I second facing in. You are less likely to notice baby if you roll onto your back than rolling onto your front. If you are facing baby your arms are there to protect them.

oneinamillion25 · 10/10/2008 12:25

my baby is 10 weeks i am a single parent with 5 children one of which suffers from asthma requiring hospital care
I co -sleep if i didnt i wouldnt get any sleep ..... but my baby goes to bed in crib then around 2am comes into bed with me but my quilt comes off and i move my pillows off the bed and use 1 of his cellular blankets he is quite happy with this i know where he is in the bed at all times because i sleep with him in my arms
Health visitor knows and said every situation is different and as long as your aware of the dangers and avoid them the best way u can

MoonlightMcKenzie · 10/10/2008 12:33

ginger tink I couldn't sleep in one position all night. After feeding on that side, I have to turn over to fall back to sleep iyswim. No chance of me rolling though, I have never ever changed position in bed without waking first to do it.

Admit thought that it is nice and snuggly to face the baby!
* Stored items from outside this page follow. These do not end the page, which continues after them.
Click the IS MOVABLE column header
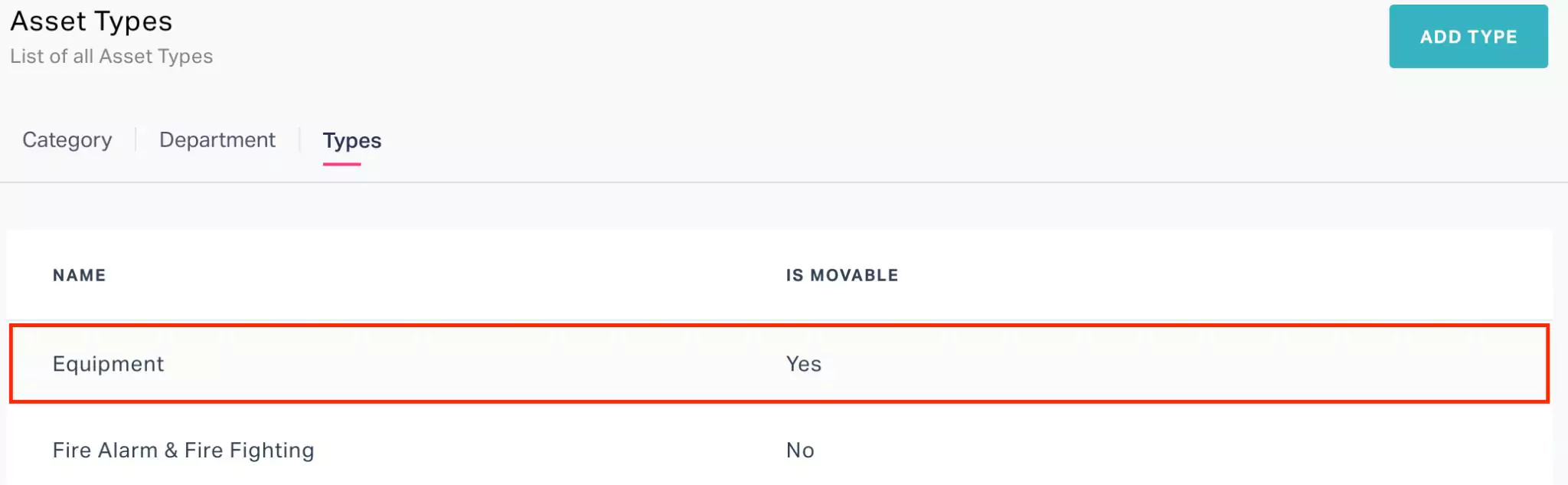Viewport: 1568px width, 485px height. pos(840,274)
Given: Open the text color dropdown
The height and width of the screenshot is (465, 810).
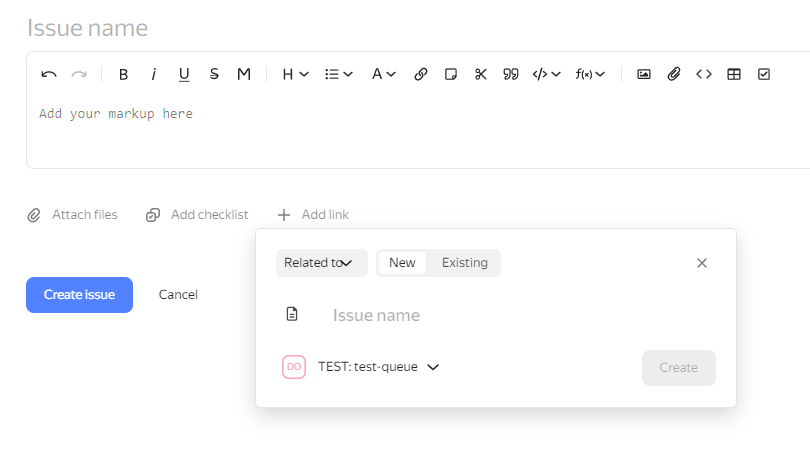Looking at the screenshot, I should click(384, 74).
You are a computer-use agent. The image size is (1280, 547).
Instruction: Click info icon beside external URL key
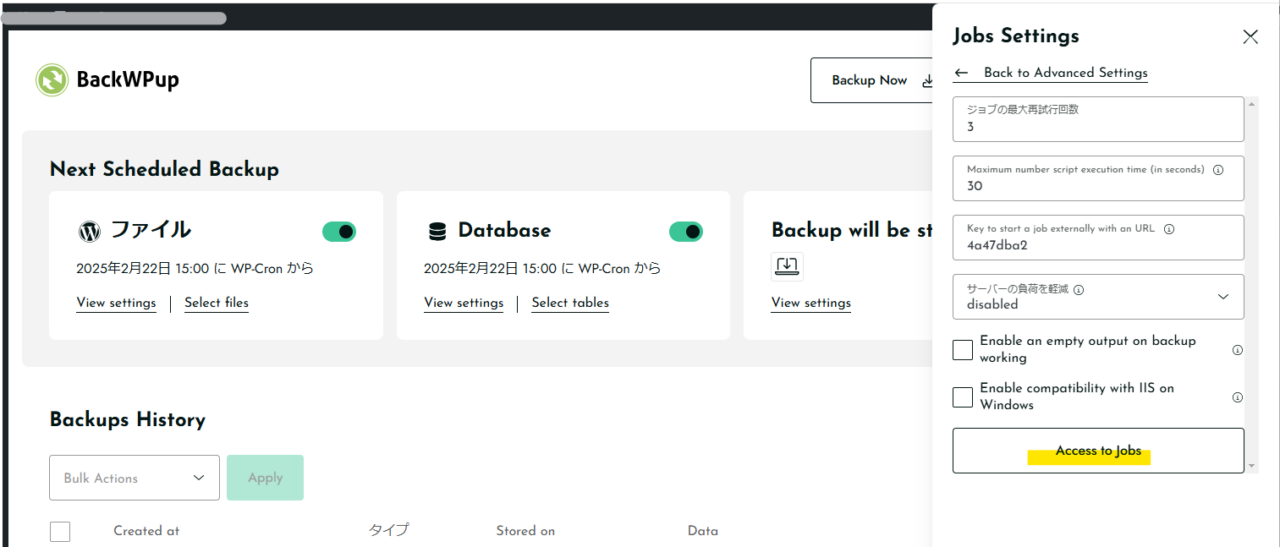(x=1169, y=229)
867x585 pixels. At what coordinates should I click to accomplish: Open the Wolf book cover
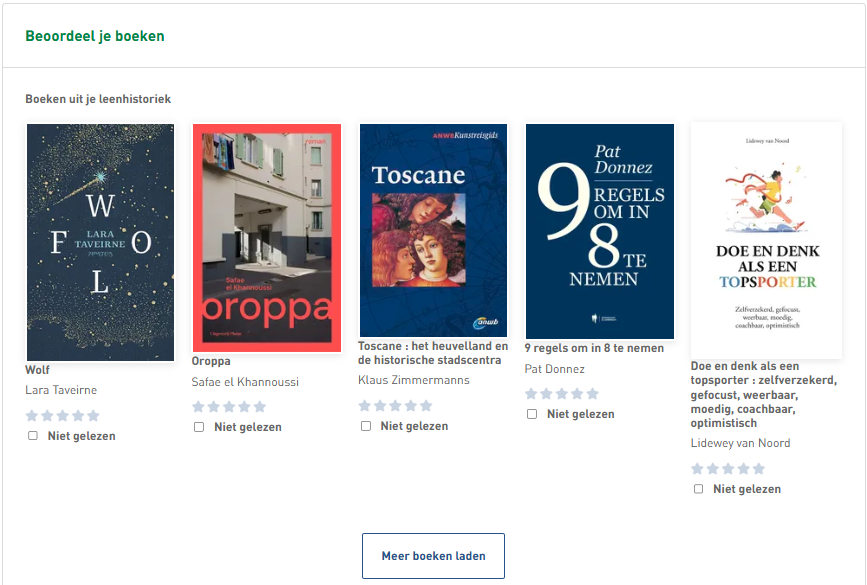[x=100, y=242]
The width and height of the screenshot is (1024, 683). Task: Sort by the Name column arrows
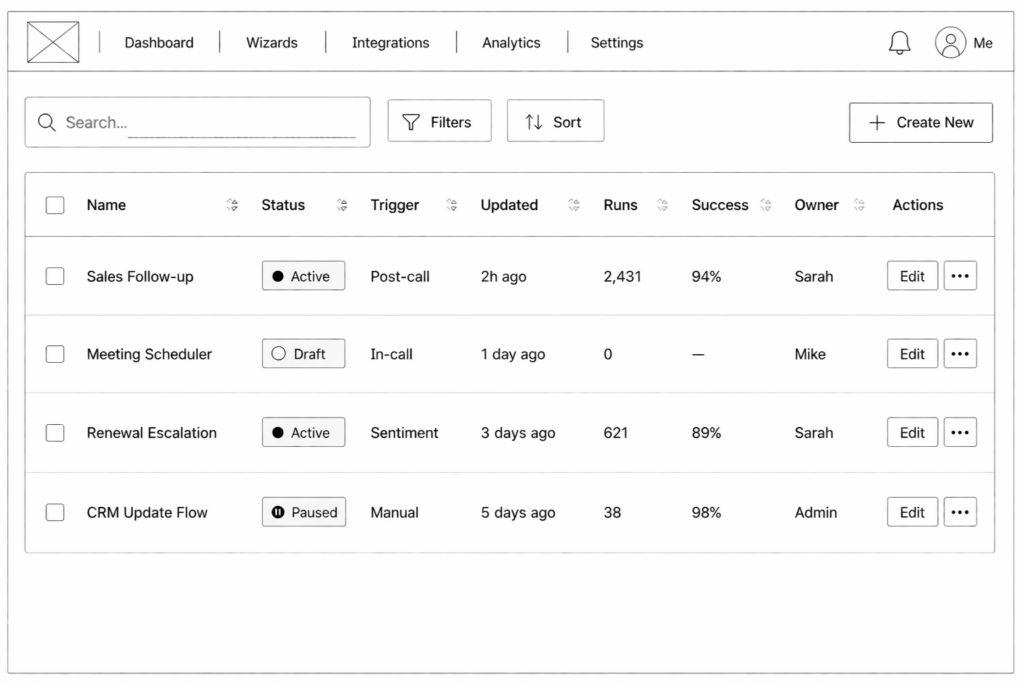(232, 205)

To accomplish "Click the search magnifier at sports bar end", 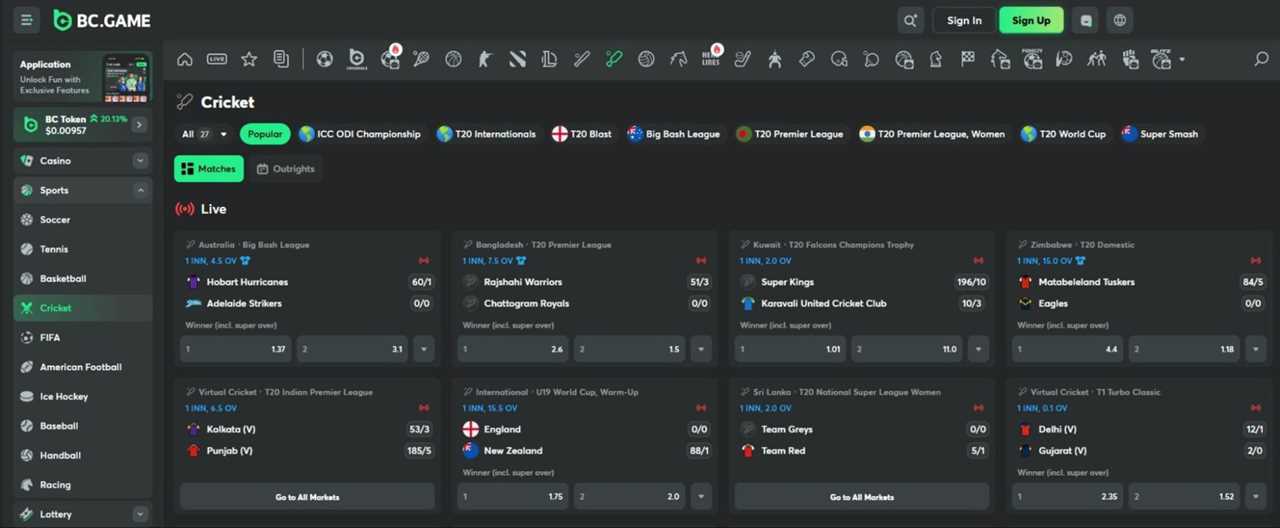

I don't think the baby is too cold. My DS sleeps in the room next door without covers, and most of the night my DH is uncovered and he sleeps in the nude. I check her chest occassionally, but she always seems to be warm. If she wasn't, I'd probably just turn up the heating!

OP posts:
oneinamillion25 · 10/10/2008 12:41

if i need to turn over i change arms with the baby before hand and I still lie facing him with him in my arms ( to be honest i enjoy sleeping this way with him and he settles alot better ) and enjoys his cuddles

TinkerBellesMum · 10/10/2008 12:43

Me too, always took her with me when I rolled over. I would roll towards her, bring her in close and then roll over.

MoonlightMcKenzie · 10/10/2008 12:54

LOL Sounds lovely!

OP posts:
oneinamillion25 · 10/10/2008 12:55

I think you just do what you need to and whatever you feel comfortable with and thats the way i do it too tinkerbellesmum move him with me when i turn over ......
For anyone who isnt sure about c0-sleeping my advice would be not to do it, its that simple

oneinamillion25 · 10/10/2008 12:55

I think you just do what you need to and whatever you feel comfortable with and thats the way i do it too tinkerbellesmum move him with me when i turn over ......
For anyone who isnt sure about c0-sleeping my advice would be not to do it, its that simple

TinkerBellesMum · 10/10/2008 12:57

This is making me miss having a baby! Good job I'm pregnant or I'd be getting broody hehe. When Tink comes in with us now one sleeps at the bottom and the other clings on for dear life to the edge!

cafebistro · 10/10/2008 13:07

I was working in a childrens A&E 8 years ago when a 12 week old baby was brought in having died from SIDS. The parents had woken up to find the baby not breathing and led at the bottom of the bed. I had to sit with the parents while they were told that there baby had died and listen to the parents blame themselves.
I know that research suggests that co sleeping is safe in certain situations but personally i wouldnt risk it even though I BF, dont smoke, take sedatives etc etc. Because accidents do happen.

MoonlightMcKenzie · 10/10/2008 13:11

cafebistro I'm sorry I don't understand quite 'what' accident led to this poor baby's death! ?

OP posts:
gingerninja · 10/10/2008 13:26

terrible story but SIDS isn't the same as the death of a baby who is found at the end of a bed, dead. Had it fallen out? suffocated?

tiktok · 10/10/2008 13:39

ginger is right - if the baby died from an accident, then it isn't SIDS. Babies sometimes die in cots, from an accident -

news.bbc.co.uk/1/hi/england/gloucestershire/4415066.stm

news.bbc.co.uk/1/hi/england/somerset/6176677.stm

news.bbc.co.uk/1/hi/england/dorset/7596514.stm

Tragedies, each and every one, but they do not prompt calls for sleeping in cots to be banned.